10 Kasım günü Atatürk’ü anmak üzere gerçekleştirilen yürüyüş ve mitingi katılarak izlemeye çalıştım. Mahşeri bir kalabalık yoktu Kordon’da ama yine de kalabalıktı. Bir de kitlenin ikiye bölündüğünü oraya gidince fark ettim.
Cumhuriyet Meydanı’nda Konak Belediyesi’nin etkinliği vardı. İki bin dört yüz kişi meydandaki dizilişiyle Atatürk portresini oluşturmuşlardı. Bu görüntü dev ekranlardan izleniyordu.
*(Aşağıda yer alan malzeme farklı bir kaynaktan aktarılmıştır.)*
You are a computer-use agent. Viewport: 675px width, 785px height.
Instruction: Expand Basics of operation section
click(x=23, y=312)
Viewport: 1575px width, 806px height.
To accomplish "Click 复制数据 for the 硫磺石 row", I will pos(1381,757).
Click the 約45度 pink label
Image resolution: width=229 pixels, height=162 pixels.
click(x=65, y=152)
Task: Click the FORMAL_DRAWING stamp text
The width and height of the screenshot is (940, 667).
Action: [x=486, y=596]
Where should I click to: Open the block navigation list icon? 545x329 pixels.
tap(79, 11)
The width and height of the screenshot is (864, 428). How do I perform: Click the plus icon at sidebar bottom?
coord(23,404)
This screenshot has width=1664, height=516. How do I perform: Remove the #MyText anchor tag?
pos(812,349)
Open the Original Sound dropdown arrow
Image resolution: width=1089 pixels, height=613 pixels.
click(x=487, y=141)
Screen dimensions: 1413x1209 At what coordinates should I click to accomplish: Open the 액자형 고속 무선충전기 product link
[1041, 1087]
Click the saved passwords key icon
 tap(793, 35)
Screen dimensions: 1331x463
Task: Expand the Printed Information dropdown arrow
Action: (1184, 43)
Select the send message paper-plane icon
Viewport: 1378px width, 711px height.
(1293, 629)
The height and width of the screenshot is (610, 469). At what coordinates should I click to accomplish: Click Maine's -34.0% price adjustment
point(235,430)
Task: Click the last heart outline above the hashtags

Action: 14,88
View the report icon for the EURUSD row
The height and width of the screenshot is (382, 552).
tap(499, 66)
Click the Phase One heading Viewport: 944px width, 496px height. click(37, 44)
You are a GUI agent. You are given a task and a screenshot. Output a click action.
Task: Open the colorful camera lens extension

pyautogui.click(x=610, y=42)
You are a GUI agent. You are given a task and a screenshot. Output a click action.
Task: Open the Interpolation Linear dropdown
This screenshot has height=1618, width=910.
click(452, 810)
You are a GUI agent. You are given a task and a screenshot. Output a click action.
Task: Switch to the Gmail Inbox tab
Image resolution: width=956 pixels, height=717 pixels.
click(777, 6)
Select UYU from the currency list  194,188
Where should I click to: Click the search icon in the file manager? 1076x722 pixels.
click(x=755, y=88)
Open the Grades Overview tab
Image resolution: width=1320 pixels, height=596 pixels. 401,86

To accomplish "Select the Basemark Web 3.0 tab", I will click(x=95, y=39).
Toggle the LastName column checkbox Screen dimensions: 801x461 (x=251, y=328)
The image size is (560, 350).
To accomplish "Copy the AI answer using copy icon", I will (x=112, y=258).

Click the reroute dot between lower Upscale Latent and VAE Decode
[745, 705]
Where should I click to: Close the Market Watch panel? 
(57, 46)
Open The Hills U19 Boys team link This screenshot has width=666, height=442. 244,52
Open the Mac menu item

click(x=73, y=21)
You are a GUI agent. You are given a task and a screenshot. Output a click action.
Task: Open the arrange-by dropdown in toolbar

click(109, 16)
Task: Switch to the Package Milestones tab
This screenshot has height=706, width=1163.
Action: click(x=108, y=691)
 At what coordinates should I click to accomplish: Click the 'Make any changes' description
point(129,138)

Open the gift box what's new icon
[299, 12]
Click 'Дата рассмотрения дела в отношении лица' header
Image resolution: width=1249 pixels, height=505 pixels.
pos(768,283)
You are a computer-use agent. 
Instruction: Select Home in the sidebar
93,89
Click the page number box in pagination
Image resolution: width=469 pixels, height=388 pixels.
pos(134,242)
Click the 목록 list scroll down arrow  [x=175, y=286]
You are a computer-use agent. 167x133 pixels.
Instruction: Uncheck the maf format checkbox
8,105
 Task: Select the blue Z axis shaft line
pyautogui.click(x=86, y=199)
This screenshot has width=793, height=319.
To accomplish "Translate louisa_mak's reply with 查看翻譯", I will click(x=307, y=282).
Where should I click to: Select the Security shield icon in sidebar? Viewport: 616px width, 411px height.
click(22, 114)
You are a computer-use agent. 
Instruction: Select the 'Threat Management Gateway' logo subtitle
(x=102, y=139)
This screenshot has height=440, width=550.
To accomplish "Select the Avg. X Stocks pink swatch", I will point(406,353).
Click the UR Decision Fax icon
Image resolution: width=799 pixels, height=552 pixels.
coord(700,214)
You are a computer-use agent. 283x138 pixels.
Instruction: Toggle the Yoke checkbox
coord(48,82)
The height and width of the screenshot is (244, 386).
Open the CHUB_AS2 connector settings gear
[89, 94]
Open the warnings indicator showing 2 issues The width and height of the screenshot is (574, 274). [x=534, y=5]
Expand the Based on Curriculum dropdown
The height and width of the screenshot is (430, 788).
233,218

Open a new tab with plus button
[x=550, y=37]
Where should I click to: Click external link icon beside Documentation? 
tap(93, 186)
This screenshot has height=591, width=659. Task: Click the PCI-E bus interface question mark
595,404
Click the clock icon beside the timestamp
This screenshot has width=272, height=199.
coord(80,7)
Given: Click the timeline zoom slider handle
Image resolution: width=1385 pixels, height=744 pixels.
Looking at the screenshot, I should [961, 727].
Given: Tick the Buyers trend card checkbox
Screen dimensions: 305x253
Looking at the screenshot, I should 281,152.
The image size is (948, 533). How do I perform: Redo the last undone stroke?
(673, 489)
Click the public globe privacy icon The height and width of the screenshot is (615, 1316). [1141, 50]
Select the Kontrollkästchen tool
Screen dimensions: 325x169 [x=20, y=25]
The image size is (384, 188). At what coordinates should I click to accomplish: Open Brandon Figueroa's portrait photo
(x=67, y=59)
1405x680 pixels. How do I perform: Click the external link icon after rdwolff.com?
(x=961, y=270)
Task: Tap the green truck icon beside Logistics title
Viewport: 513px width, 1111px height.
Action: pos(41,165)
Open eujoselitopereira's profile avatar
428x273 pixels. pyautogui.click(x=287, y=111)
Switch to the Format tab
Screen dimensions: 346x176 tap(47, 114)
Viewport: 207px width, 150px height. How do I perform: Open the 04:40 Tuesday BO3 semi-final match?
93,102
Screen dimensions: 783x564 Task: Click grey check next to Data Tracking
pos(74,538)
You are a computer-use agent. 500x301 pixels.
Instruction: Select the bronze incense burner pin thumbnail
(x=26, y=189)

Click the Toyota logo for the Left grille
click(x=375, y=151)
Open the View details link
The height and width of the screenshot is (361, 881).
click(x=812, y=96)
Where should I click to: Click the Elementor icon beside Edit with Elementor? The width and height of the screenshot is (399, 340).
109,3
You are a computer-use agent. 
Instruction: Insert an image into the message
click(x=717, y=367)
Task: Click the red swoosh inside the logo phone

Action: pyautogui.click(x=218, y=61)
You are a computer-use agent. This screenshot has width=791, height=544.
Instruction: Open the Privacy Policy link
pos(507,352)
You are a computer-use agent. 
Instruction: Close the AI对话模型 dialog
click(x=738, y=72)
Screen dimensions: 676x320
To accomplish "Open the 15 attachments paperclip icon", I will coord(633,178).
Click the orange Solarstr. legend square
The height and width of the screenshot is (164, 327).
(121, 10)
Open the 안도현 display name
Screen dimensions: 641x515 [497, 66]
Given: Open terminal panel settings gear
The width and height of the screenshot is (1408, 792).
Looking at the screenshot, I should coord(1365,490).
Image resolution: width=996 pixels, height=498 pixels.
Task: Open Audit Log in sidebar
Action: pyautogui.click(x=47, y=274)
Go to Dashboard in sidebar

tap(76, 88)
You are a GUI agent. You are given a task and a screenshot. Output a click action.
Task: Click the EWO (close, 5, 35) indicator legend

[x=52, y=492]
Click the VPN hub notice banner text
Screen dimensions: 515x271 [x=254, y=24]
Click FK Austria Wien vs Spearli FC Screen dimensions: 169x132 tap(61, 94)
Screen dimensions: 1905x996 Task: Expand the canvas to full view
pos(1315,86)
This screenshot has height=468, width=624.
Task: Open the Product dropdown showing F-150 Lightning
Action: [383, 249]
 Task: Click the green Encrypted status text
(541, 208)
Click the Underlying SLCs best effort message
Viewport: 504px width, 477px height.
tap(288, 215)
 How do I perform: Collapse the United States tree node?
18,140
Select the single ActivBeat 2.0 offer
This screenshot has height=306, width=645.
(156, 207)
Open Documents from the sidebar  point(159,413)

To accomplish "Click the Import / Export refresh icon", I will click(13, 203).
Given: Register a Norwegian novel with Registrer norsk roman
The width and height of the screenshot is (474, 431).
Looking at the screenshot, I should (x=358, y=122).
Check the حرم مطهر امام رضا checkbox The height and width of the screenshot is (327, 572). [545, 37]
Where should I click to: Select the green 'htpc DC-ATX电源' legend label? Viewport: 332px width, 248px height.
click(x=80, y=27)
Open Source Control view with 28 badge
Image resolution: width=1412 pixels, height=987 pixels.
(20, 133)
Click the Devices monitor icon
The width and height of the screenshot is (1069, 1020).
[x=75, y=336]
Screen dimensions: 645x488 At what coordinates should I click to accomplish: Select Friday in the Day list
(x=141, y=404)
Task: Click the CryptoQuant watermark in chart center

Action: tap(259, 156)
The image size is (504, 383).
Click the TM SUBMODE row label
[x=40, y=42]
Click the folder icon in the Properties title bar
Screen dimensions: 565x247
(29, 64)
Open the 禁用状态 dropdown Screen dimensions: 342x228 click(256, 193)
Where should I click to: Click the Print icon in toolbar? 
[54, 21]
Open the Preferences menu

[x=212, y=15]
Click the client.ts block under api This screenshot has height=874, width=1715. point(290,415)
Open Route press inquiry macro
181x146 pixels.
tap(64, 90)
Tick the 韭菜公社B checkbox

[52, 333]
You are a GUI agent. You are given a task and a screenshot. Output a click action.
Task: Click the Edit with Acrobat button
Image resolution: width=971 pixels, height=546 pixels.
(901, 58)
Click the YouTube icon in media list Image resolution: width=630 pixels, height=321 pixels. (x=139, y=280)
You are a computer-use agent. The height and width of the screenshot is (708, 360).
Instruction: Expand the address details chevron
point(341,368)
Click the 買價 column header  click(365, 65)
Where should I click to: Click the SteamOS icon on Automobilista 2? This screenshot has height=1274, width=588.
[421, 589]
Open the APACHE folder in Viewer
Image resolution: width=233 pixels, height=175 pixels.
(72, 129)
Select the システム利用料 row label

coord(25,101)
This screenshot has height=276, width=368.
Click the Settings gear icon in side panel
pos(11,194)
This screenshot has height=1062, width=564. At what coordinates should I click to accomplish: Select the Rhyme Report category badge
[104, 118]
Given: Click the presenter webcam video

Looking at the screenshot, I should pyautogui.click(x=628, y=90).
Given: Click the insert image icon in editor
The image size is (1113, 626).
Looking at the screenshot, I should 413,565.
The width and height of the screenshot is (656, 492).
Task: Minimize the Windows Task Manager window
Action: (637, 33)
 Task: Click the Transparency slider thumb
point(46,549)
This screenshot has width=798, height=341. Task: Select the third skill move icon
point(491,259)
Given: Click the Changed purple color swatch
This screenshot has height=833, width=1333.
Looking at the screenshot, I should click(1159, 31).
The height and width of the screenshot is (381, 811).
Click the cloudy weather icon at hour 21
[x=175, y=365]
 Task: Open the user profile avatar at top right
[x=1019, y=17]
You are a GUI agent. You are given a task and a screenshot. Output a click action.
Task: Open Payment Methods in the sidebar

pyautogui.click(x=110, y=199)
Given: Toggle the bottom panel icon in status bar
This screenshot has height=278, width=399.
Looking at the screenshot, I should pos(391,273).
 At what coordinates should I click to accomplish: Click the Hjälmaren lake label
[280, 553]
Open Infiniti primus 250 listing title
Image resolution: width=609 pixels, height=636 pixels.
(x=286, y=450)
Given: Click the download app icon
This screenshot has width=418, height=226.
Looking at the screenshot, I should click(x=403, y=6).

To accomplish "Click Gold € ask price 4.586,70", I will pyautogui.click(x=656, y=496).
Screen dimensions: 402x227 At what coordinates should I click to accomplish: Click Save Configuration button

Ardından Konak Belediye Başkanı Hakan Tartan kısa bir konuşma yaptı. Konuşmasının sonunda Atatürk’e hitaben “iyi ki varsın” deyince izleyenlerden biri “siz de propaganda malzemesine sahip oluyorsunuz” dedi.
Bütün belediyeler için söylenemez ama gerçekten de CHP’li belediyelerin çoğu için Atatürk ve Cumhuriyet temel propaganda malzemesi anlamına gelmektedir. Başbakan Erdoğan’ın ve hükümetin de bu belediyeler için destek kitlelerinin oluşmasına küçümsenmeyecek katkı yaptığı söylenebilir.
Bu yıl yine ve ard arda hem Başbakan’ın hem de hükümetin bazı karar ve uygulamaları, Cumhuriyet’in tehdit altında olduğuna ilişkin kaygı taşıyan kesimleri daha da duyarlı hale getirdi. Bu kitleler CHP’nin en önemli destek potansiyeli olmayı sürdürüyor.
Birçok belediye yönetimi için Atatürk ve Cumhuriyet en önemli propaganda malzemesi olduğu halde, söz konusu belediye yönetimlerinin çoğunun Atatürk’ün “muasır medeniyet” ve Cumhuriyet’in modern yorumuyla sorunlu olduğunu birçoğumuz biliyoruz.
Neyse bu ayrı bir tartışma konusu.
Birbirine yüz metre mesafedeki iki alanın birinde Büyükşehir diğerinde ise Konak Belediyesi’nin etkinliğinin olması da bir hayli ilginç görüntüye neden oldu. Örneğin bir meydanda saygı duruşu ve İstiklal Marşı söylenirken diğerindeki müzik sesi daha baskın çıkıyordu. Neden ortak program yapılmadı diye düşünmeden edemiyor insan.
Bir meydanda sesi yükselip diğer meydandaki saygı duruşu ve İstiklal Marşını ve kısa bir süre de Aziz Kocaoğlu’nun konuşmasını bastıran şarkı Faruk Demir’e aitti. “Sarı saçlım mavi gözlüm/bir daha gel gel Samsun’dan...” Şarkının bir yerindeki sözler de bir hayli anlamlı geldi bana. “Uyan da bak bizim hallara/sarı saçlım mavi gözlüm, dost.”